- _SOURCE MATERIAL_:

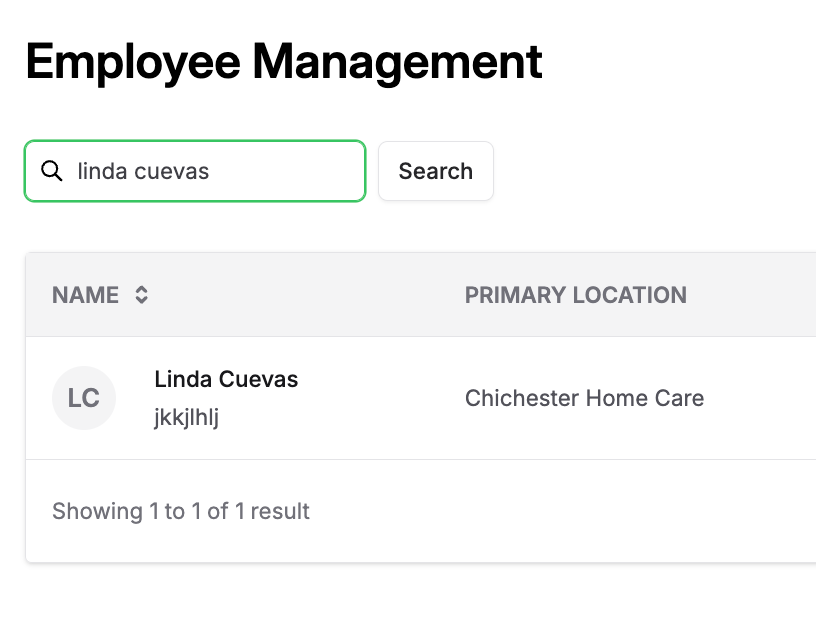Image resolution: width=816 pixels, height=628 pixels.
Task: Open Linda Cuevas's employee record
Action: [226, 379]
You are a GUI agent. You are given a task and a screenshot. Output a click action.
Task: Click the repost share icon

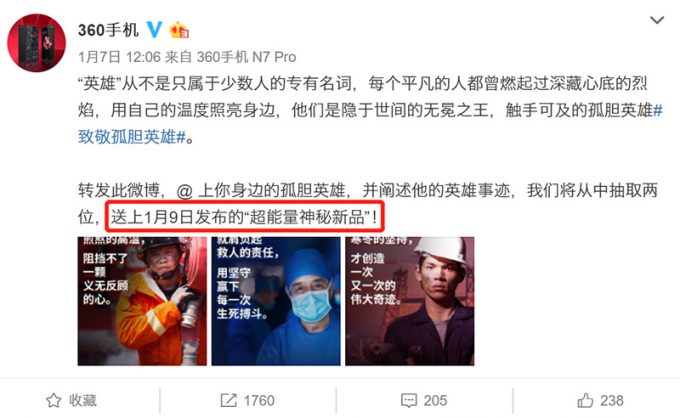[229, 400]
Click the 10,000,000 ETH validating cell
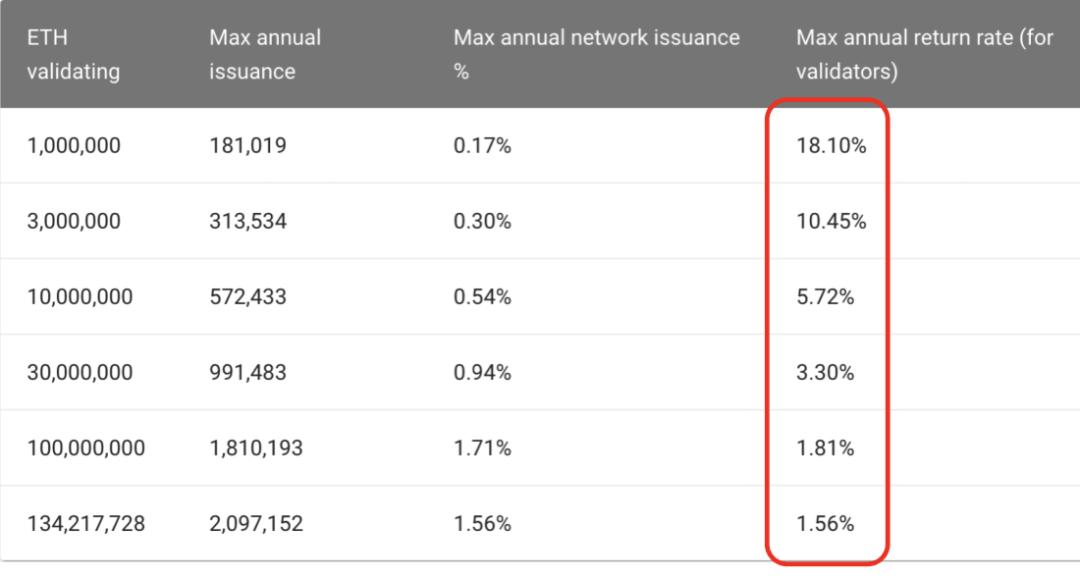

...

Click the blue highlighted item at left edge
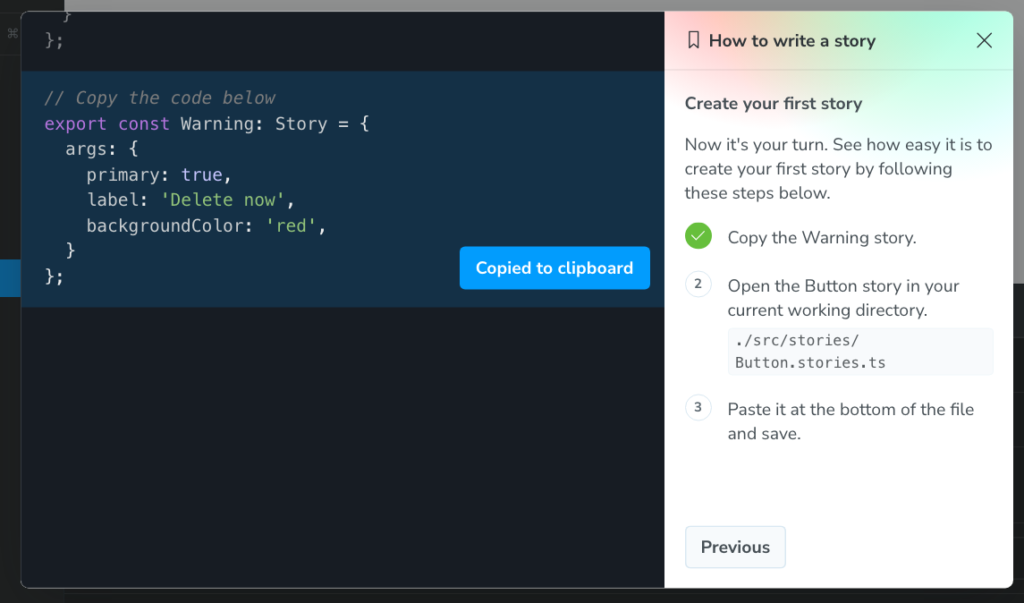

* * *

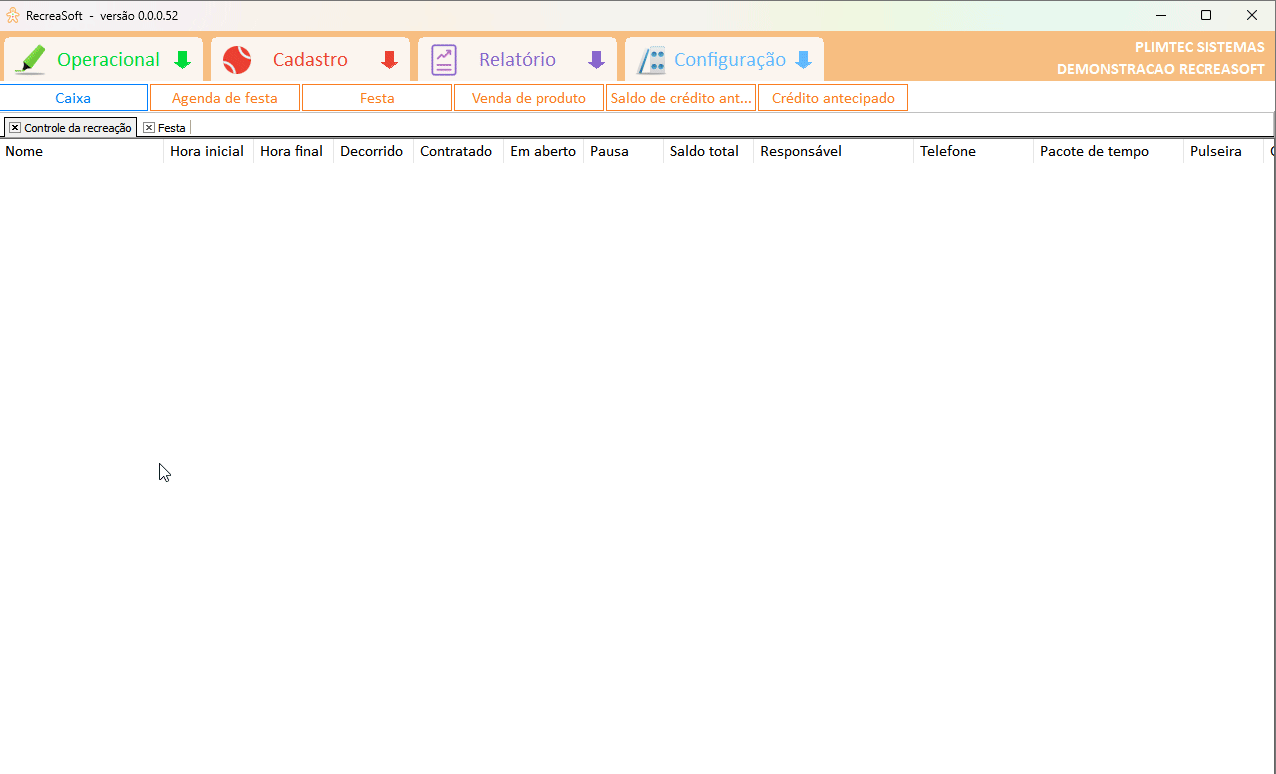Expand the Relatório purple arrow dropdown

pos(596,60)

- _AIM OF THE EXERCISE_:
Range to copy from the listing above: the line with "Task: Click the repost share icon" through the line with "Click the 10,000,000 ETH validating cell". Transcribe it exactly and skip the pictures.

- _THE COMPLETED TASK_:
Task: Click the repost share icon

[229, 400]
Click the 10,000,000 ETH validating cell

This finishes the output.